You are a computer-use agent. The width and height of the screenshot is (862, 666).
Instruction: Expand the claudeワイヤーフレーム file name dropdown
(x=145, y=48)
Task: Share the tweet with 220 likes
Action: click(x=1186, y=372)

What to do: Each line above should appear again, reproduced exactly.

Problem solution:
You are a computer-use agent. The width and height of the screenshot is (862, 666).
Instruction: Expand the claudeワイヤーフレーム file name dropdown
(x=145, y=48)
Task: Share the tweet with 220 likes
Action: click(x=1186, y=372)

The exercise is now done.